[BEGIN Supplied records]

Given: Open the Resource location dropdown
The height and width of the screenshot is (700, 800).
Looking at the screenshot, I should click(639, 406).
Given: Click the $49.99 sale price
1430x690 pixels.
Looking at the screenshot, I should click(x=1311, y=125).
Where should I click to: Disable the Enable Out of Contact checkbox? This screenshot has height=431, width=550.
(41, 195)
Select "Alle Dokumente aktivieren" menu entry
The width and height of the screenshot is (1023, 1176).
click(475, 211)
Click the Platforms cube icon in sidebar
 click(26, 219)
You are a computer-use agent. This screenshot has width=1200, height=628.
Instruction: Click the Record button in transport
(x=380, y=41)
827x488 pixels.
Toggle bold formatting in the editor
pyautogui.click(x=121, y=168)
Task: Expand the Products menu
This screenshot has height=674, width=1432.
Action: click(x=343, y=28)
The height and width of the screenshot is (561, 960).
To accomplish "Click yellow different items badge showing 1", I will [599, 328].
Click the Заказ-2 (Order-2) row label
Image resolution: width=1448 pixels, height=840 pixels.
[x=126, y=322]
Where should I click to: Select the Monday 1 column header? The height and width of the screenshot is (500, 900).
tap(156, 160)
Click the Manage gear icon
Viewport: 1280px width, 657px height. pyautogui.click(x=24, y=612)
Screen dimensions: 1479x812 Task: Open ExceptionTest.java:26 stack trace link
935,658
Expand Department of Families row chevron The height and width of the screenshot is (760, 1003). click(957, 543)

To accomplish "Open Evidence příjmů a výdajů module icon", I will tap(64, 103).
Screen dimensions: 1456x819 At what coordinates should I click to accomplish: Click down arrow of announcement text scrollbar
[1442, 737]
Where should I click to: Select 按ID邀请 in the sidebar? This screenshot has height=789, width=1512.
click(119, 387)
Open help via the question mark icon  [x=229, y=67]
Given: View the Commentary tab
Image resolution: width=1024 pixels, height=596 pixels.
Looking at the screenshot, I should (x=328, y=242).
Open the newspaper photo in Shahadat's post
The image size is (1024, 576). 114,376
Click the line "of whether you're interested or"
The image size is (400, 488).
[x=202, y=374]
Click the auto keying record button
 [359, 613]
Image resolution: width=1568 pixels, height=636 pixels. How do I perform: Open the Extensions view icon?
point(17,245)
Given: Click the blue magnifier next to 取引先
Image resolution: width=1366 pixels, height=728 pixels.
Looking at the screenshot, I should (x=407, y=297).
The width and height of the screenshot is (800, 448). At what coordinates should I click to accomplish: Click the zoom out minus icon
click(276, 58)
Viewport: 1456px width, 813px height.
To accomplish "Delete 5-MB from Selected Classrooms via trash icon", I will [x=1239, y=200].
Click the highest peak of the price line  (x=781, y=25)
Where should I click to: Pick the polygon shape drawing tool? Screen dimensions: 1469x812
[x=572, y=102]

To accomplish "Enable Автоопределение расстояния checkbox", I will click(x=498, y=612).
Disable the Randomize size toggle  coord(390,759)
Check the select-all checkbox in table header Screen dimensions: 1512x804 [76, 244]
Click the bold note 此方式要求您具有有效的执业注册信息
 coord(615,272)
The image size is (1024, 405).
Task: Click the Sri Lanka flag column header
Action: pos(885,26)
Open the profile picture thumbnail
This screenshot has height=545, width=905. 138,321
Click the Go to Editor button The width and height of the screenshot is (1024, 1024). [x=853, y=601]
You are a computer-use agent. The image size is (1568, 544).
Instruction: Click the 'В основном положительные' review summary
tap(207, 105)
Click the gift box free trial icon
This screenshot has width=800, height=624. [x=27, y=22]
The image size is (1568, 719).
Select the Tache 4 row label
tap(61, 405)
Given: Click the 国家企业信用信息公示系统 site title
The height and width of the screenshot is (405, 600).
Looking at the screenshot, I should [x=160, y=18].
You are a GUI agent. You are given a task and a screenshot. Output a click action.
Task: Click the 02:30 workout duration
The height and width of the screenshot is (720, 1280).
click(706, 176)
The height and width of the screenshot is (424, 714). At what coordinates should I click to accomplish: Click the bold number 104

[END Supplied records]

Render the listing above as a Markdown table with columns Row and Entry, one numbered row per line and no blank lines. Begin at the line that has "Given: View the Commentary tab", stop after the line that has "will [x=1239, y=200].", and include only those lines.

### Result of this exercise
| Row | Entry |
|---|---|
| 1 | Given: View the Commentary tab |
| 2 | Image resolution: width=1024 pixels, height=596 pixels. |
| 3 | Looking at the screenshot, I should (x=328, y=242). |
| 4 | Open the newspaper photo in Shahadat's post |
| 5 | The image size is (1024, 576). 114,376 |
| 6 | Click the line "of whether you're interested or" |
| 7 | The image size is (400, 488). |
| 8 | [x=202, y=374] |
| 9 | Click the auto keying record button |
| 10 |  [359, 613] |
| 11 | Image resolution: width=1568 pixels, height=636 pixels. How do I perform: Open the Extensions view icon? |
| 12 | point(17,245) |
| 13 | Given: Click the blue magnifier next to 取引先 |
| 14 | Image resolution: width=1366 pixels, height=728 pixels. |
| 15 | Looking at the screenshot, I should (x=407, y=297). |
| 16 | The width and height of the screenshot is (800, 448). At what coordinates should I click to accomplish: Click the zoom out minus icon |
| 17 | click(276, 58) |
| 18 | Viewport: 1456px width, 813px height. |
| 19 | To accomplish "Delete 5-MB from Selected Classrooms via trash icon", I will [x=1239, y=200]. |